Vapor condensation on solid surfaces plays a crucial role across a wide range of industrial applications, including self-cleaning, defrosting and anti-icing surfaces. Recent advances of nanotechnology have made possible the manipulation of the condensation process through the control of surface structures. Inherently water-repellent surfaces can be made much more water repellent by patterning them with micro- or nanoscale structures.
A team led by Prof REN Weiqing from the Department of Mathematics in NUS has systematically analyzed how microstructures on a hydrophobic surface affect the condensation of water vapor. To do this, they used a powerful computational technique known as the string method. The string method was developed in their previous work for the study of complex energy landscapes and barrier-crossing events.

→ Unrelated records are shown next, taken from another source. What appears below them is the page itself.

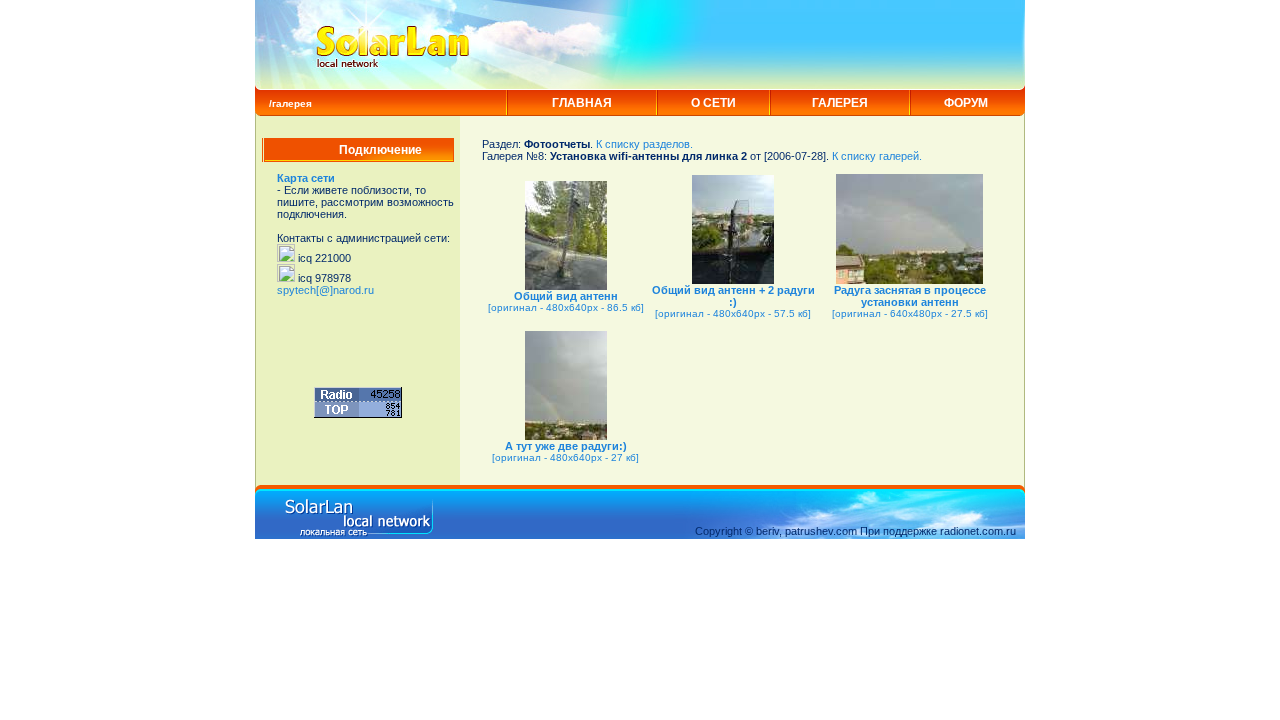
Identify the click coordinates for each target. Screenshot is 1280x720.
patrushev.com (821, 531)
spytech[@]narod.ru (325, 290)
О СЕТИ (713, 103)
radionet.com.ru (978, 531)
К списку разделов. (644, 144)
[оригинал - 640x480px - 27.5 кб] (910, 313)
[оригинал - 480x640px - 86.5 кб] (566, 307)
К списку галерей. (877, 156)
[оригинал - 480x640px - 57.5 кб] (733, 313)
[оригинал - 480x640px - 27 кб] (565, 457)
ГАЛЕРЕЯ (840, 103)
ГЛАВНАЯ (582, 103)
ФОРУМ (966, 103)
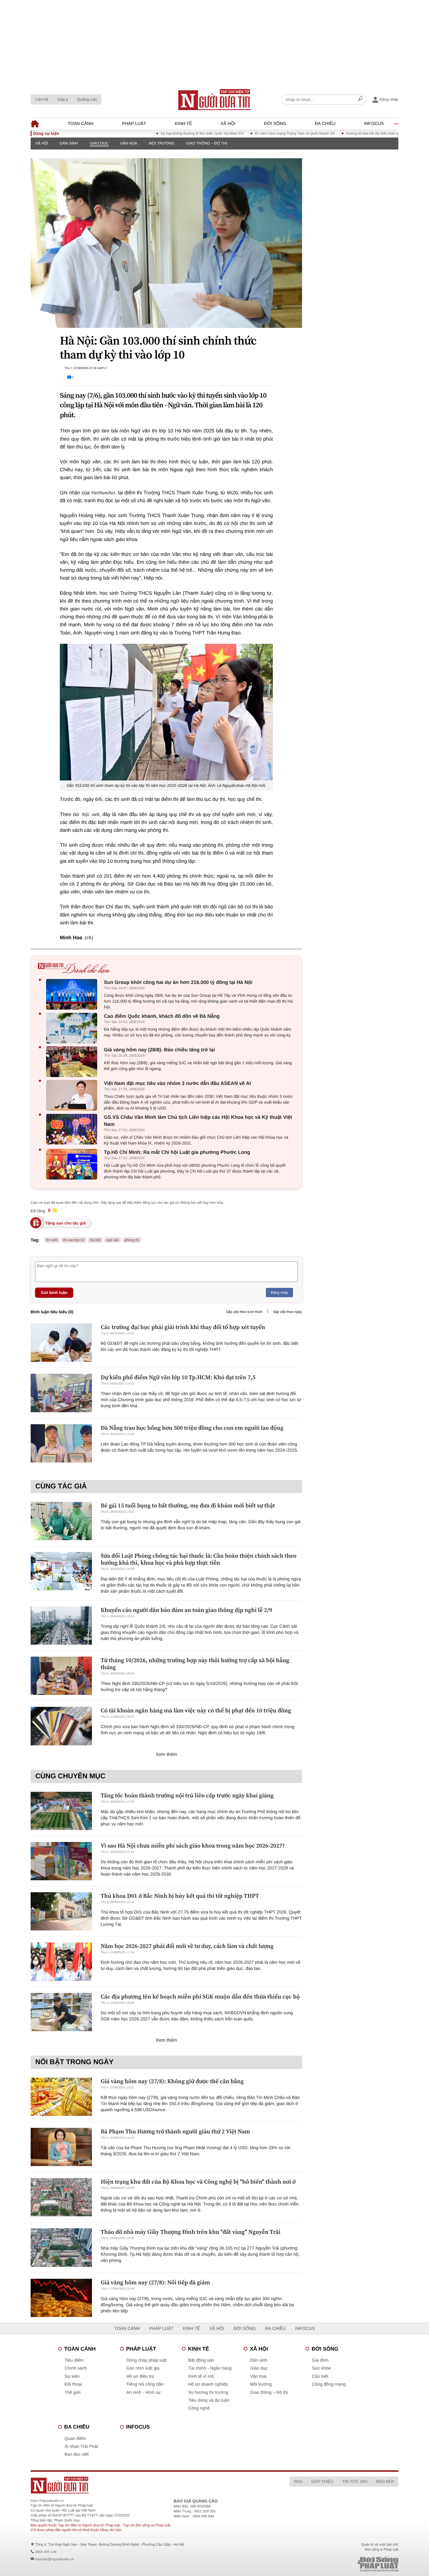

They used the string method to investigate the effect of parameters such as the topography, the surface chemistry and the supersaturation on the condensation process. The critical nuclei and the activation barriers were computed. Two generic nucleation scenarios were obtained from the computation – one prefers the suspended state whereas the other prefers the impaled state (see Figure). By generating a phase diagram, the authors were able to determine the critical values of the geometrical parameters at which the configuration of the critical nucleus changes from the suspended state to the impaled state. These results provide insights into the effect of surface structure on condensation and a quantitative basis for designing surfaces optimized to either inhibit or enhance condensation in engineered systems.
A phase diagram of the critical nucleus on the plane of the supersaturation and the inter-pillar spacing. [Image credit: Ren WQ]
Li Y, Ren W. “Numerical study of vapor condensation on patterned hydrophobic surfaces using the string method.” Langmuir 30 (2014) 9567.